Many seem to find fault with the longest continuously running Christmas special that’s been a holiday staple for over half a century. However, it’s more important to take notice of the lessons ‘Rudolph’ teaches, as opposed to maligning it for the messages it seemingly conveys.
Yes, Rudolph is different. His nose shines brighter than any other reindeer in the North Pole. Santa Claus warned Donner that his son would not be a part of the sleigh team. As a result, Donner and Rudolph’s mother tried to cover his nose. Other reindeer weren’t allowed to play with him. Yes, Rudolph was basically ostracized. However, like most bullied children, he was not alone.

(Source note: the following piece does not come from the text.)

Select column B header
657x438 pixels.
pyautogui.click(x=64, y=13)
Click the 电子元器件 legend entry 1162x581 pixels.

Fellow “Misfits” and the Challenges That Await
There’s also Hermey, who clearly doesn’t fit in with the other elves and forms a bond with Rudolph. By this time, Rudolph was so distraught he ran away because he thought things would never change. Along the way, they meet Yukon Cornelius, who is basically a loner trying to find his place in life. If that’s not enough, the group encounters other bullies and/or obstacles along the way, including the Abominable Snow Monster of the North (aka: Bumble). When they land on the Island of Misfit Toys, the group finds even more outcasts looking for a home. After going out on his own, Rudolph once again encounters Bumble, who has his family and Clarice cornered in a cave.
We all know how this ends. The bully is confronted, and Donner realizes the error of his ways and apologizes for giving his son a hard time. Rudolph finds his purpose, guides Santa’s sleigh and saves Christmas. Everyone becomes friends, and the toys finally find forever homes.

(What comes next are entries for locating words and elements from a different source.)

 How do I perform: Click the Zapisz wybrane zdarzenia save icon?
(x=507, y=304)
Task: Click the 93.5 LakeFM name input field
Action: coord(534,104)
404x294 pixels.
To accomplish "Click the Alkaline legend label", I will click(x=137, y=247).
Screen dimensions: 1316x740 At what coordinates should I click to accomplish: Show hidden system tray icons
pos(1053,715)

Basically, people can decide to put any spin they want on Rudolph The Red Nosed Reindeer. Was Santa, Donner and the fellow reindeer wrong for making Rudolph feel the way he did? Absolutely. They tried to make Rudolph something he wasn’t. Donner made him put on a fake nose. Despite all of the challenges that he encountered, Rudolph always stayed true to himself, persevered, and never gave up. He eventually found friends who liked him for who he was (Clarice, Hermey, Yukon). He even played the role of an upstander while defending his family and Clarice from Bumble, who like most bullies, was misunderstood. Like most children being bullied or forced to be just like others, there was light at the end of the tunnel for Rudolph. He never gave up hope. As a result, he was rewarded in the end.

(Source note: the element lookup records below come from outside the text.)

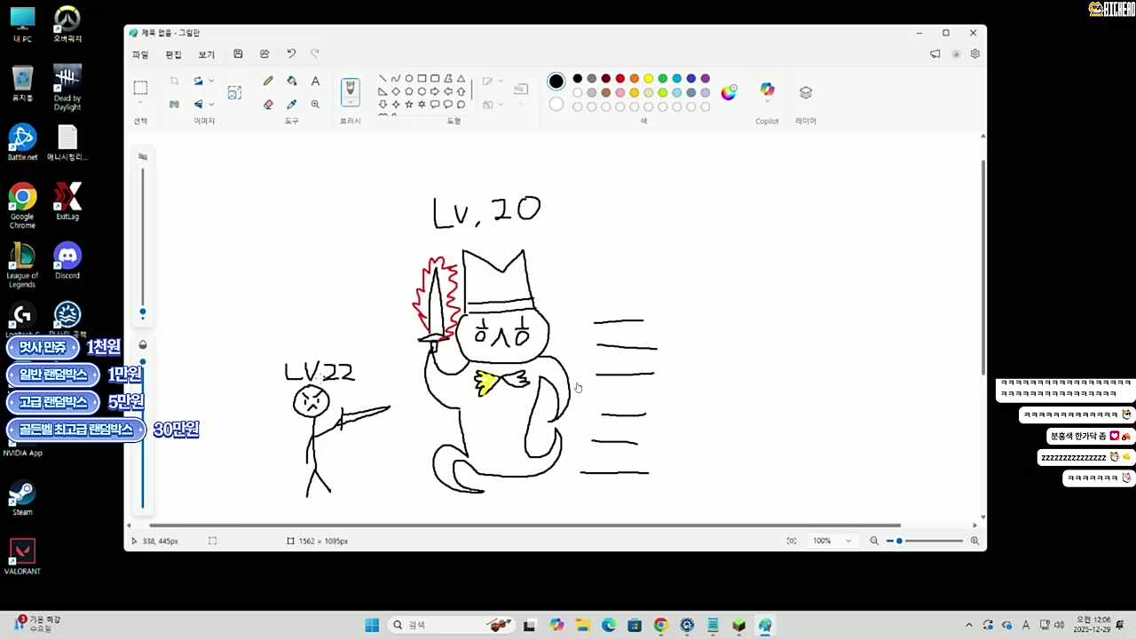Screen dimensions: 1136x639
Task: Expand the flip options dropdown
Action: 210,104
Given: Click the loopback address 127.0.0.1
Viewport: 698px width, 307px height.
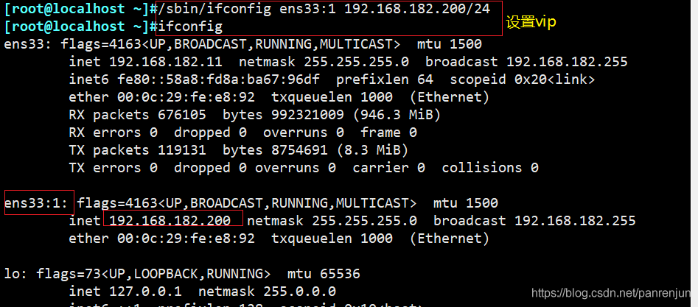Looking at the screenshot, I should [145, 292].
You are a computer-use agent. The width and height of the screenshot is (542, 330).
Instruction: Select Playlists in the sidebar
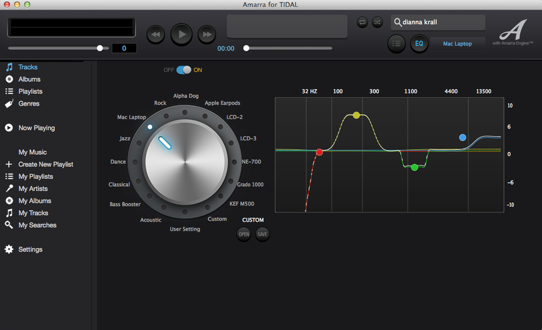(30, 92)
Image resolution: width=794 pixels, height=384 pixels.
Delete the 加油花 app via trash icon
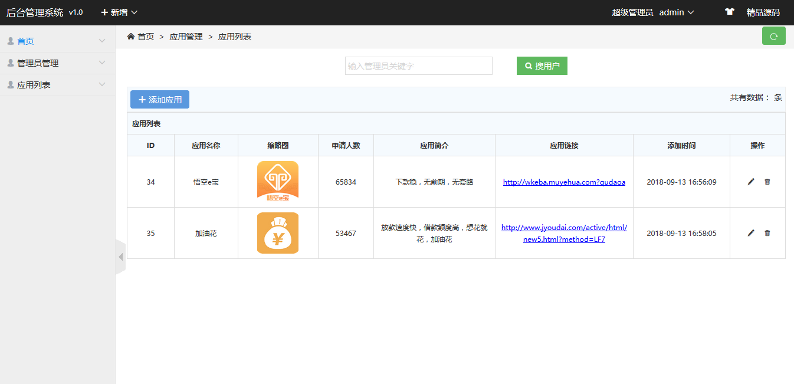point(767,233)
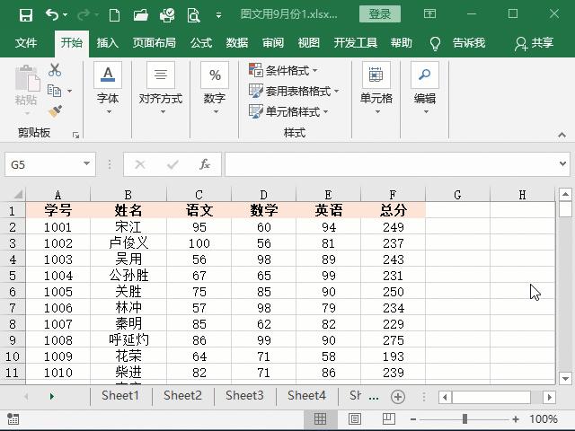Click the 登录 sign-in button
575x431 pixels.
coord(380,14)
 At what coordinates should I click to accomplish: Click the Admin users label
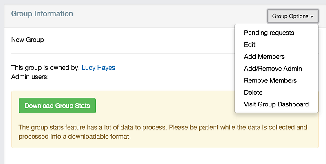30,76
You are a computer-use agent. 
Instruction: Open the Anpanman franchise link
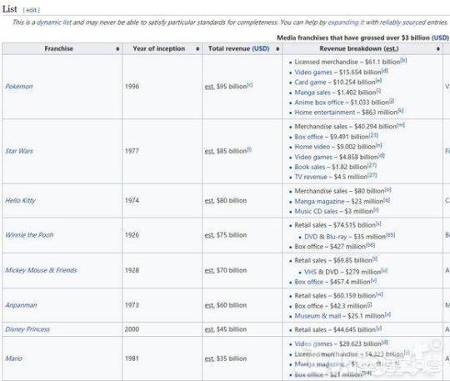21,305
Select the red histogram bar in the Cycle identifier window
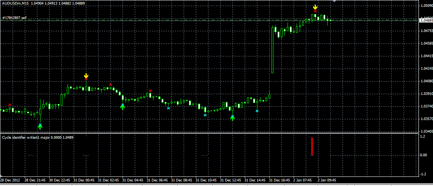433x186 pixels. (312, 147)
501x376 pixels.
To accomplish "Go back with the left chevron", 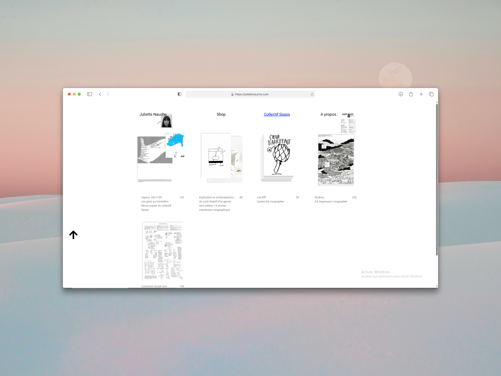I will (x=100, y=94).
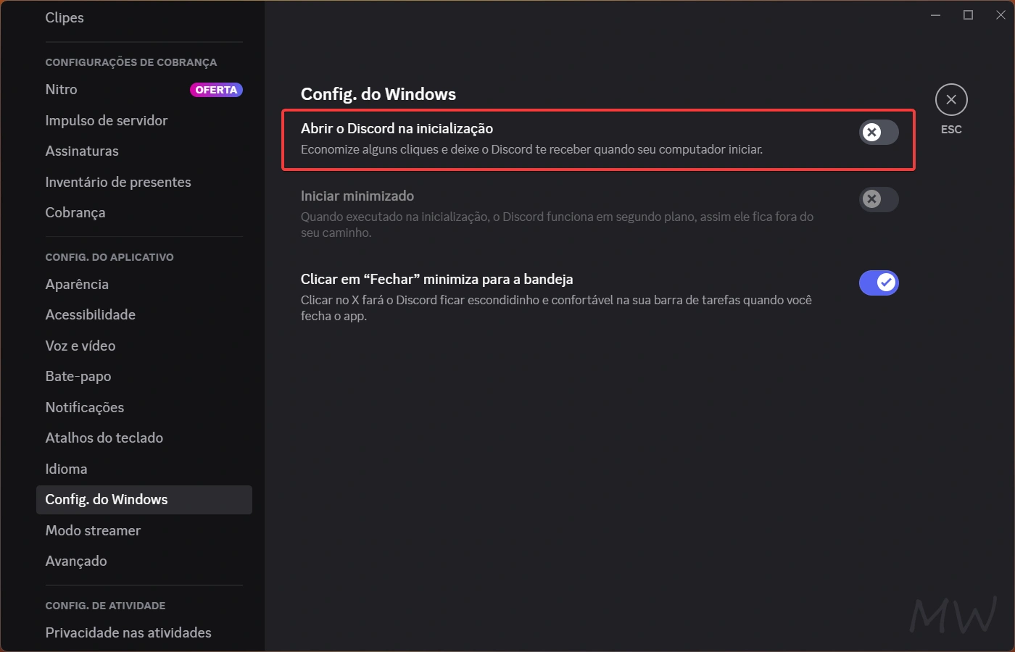Enable "Abrir o Discord na inicialização"

point(878,132)
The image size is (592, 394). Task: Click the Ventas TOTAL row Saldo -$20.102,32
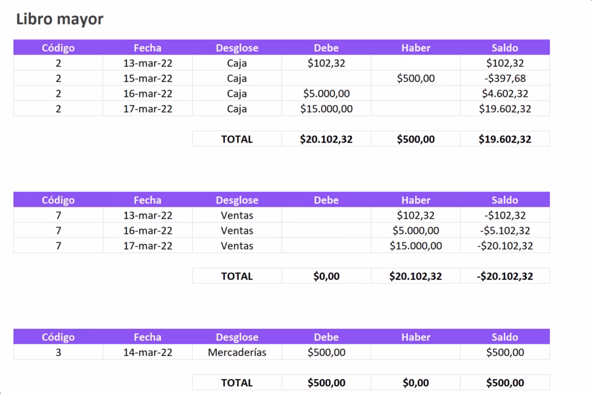[505, 276]
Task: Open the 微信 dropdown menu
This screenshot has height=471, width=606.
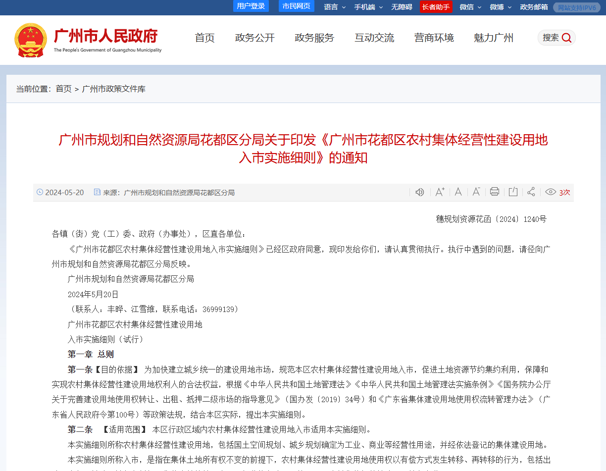Action: [x=470, y=7]
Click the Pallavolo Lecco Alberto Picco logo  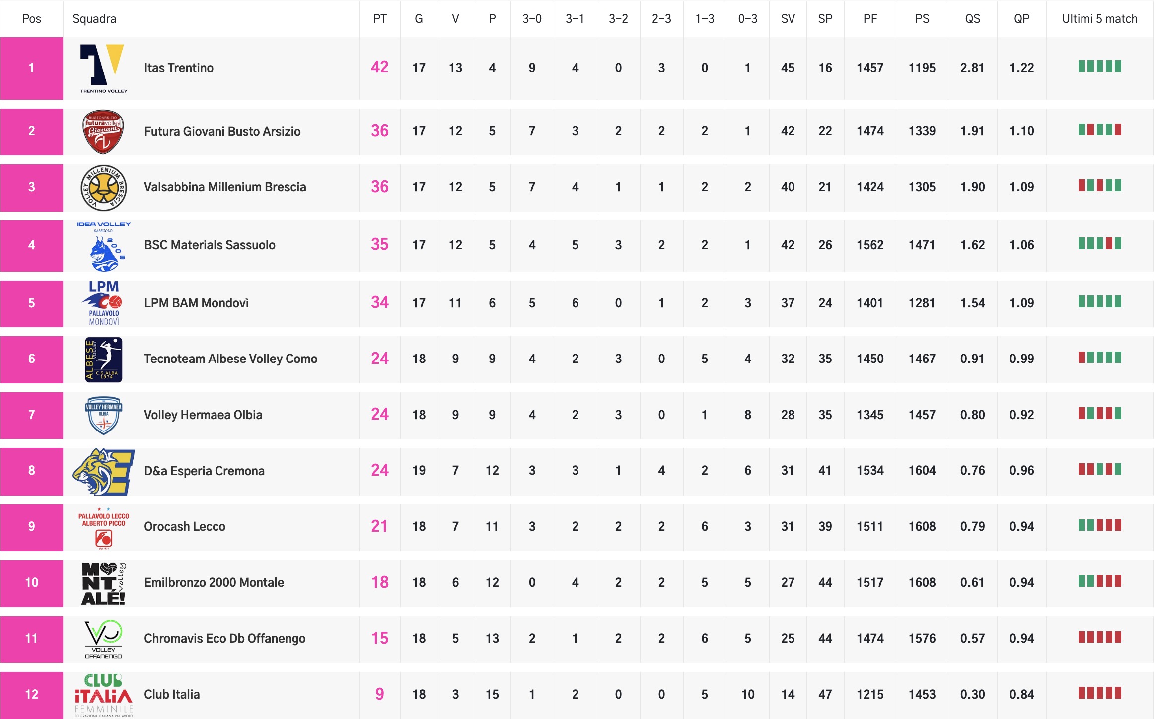point(103,527)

There is a fine line between condemning an almost 60-year old program, and recognizing the valuable lessons it can provide to young children struggling for acceptance. When all is said and done, Rudolph The Red Nosed Reindeer should be appreciated and celebrated as a special tale that rewards overcoming obstacles and celebrates unique differences. After all, nobody would play with Ranbow Rabbit, either, because he looked different than the other rabbits!
Merry Christmas from all of us at Rainbow Rabbit!